With a replication factor of 2, writing 1 file of 5GB takes twice as long as reading 1 file. This result seems to make sense since the replication results in twice the I/O in the cluster versus the read. However, as I scale up the number of 5GB files from 1 to 64 files, reading ultimately takes as long as writing. In particular, I see this result when writing and reading 64 such files.
What could cause read performance to degrade faster than write performance as the number of files increases?
The full results (number of 5GB files, ratio of write time to read time) are below: 1, 2.02 2, 1.87 4, 1.73 8, 1.54 16, 1.37 32, 1.29 64, 1.01
I would advise against using TestDFSIO, instead trying TeraGen and TeraValidate. IIRC TestDFSIO doesn't actually schedule for task locality, so it's not very good if you have a cluster bigger than your replication factor. You might be network bound as you try to read more files.
On Tue, Nov 4, 2014 at 6:19 AM, Eitan Rosenfeld <[EMAIL PROTECTED]> wrote:
Reads can be faster than writes for smaller bursts of IO in part due to disk and memory caching of reads (if you turn on write back (not recommended!) your numbers above are likely to get closer together). As your volume of IO increases, you tend to reach a point where you are bound (more or less) by physical IO and are not leveraging the cache optimization any more. FYI, if what you are seeing are these cache misses, then reducing the percent of memory used by UNIX for file system buffers should result in your observed phenomenon occurring sooner.
If you look at iostats you may see that the read and write service times on the devices are converging, which is another indication of cache misses.
*.......“The race is not to the swift,nor the battle to the strong,but to those who can see it coming and jump aside.” - Hunter ThompsonDaemeon C.M. ReiydelleUSA (+1) 415.501.0198London (+44) (0) 20 8144 9872*
On Tue, Nov 4, 2014 at 3:42 PM, Andrew Wang <[EMAIL PROTECTED]> wrote:
Daemeon - Indeed, I neglected to mention that I am clearing the caches throughout my cluster before running the read benchmark. My expectation was to ideally get results that were proportionate to disk I/O, given that replicated writes perform twice the disk I/O relative to reads. I've verified the I/O with iostat. However, as I mentioned earlier, reads and writes converge as the number of files in the workload increases, despite the constant ratio of write I/O to read I/O.

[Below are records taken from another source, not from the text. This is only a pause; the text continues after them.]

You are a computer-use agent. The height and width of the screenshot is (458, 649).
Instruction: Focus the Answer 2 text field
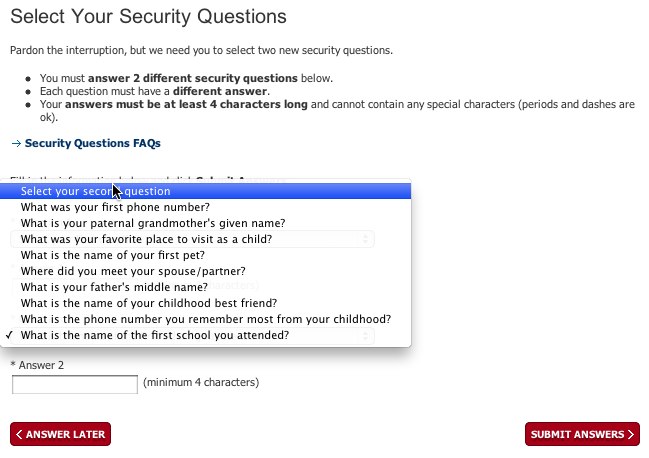(x=74, y=384)
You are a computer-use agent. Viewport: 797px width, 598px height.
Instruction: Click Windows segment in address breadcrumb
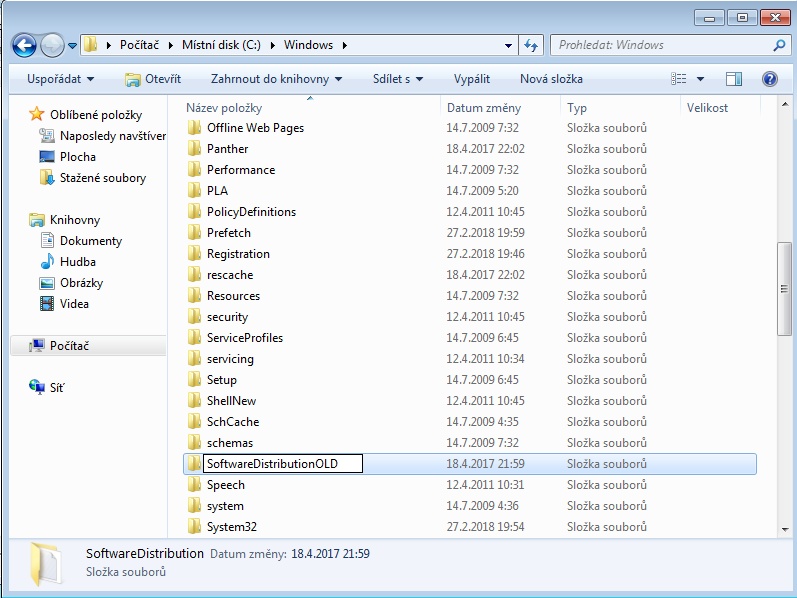click(x=307, y=45)

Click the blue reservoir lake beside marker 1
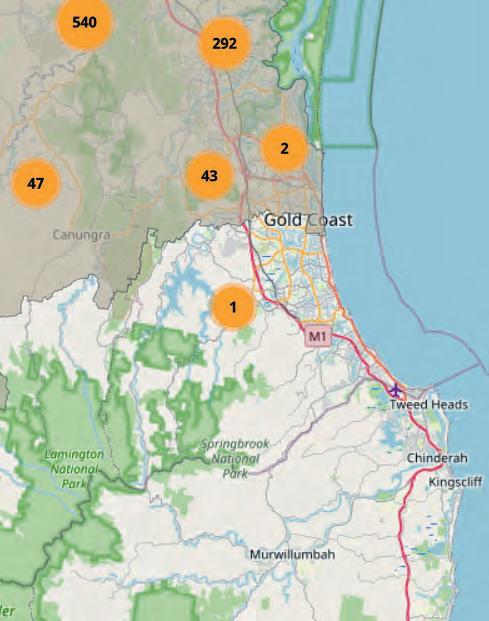pyautogui.click(x=186, y=283)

Andrew - I've verified that the network is not the bottleneck. (All of the links are 10Gb). As you'll see, I suspect that the lack of data-locality causes the slowdown because a given node can be responsible for serving multiple remote block reads all at once.
I hope my understanding of writes and reads can be confirmed:
Write pipelining allows a node to write, replicate, and receive replicated data in parallel. If node A is writing its own data while receiving replicated data from node B, node B does not wait for node A to finish writing B's replicated data to disk. Rather, node B can begin writing its next local block immediately. Thus, pipelining helps replicated writes have good performance.
In contrast, let's assume node A is currently reading a block. If node A receives an additional read request from node B, A will take longer to serve the block to B because of A's pre-existing read. Because node B waits longer for the block to be served from A, there is a delay on node B before it attempts to read the next block in the file. Multiple read requests from different nodes are a consequence of having no built-in data locality with TestDFSIO. Finally, as the number of concurrent tasks throughout the cluster increases, the wait time for reads increases.
Is my understanding of these read and write mechanisms correct?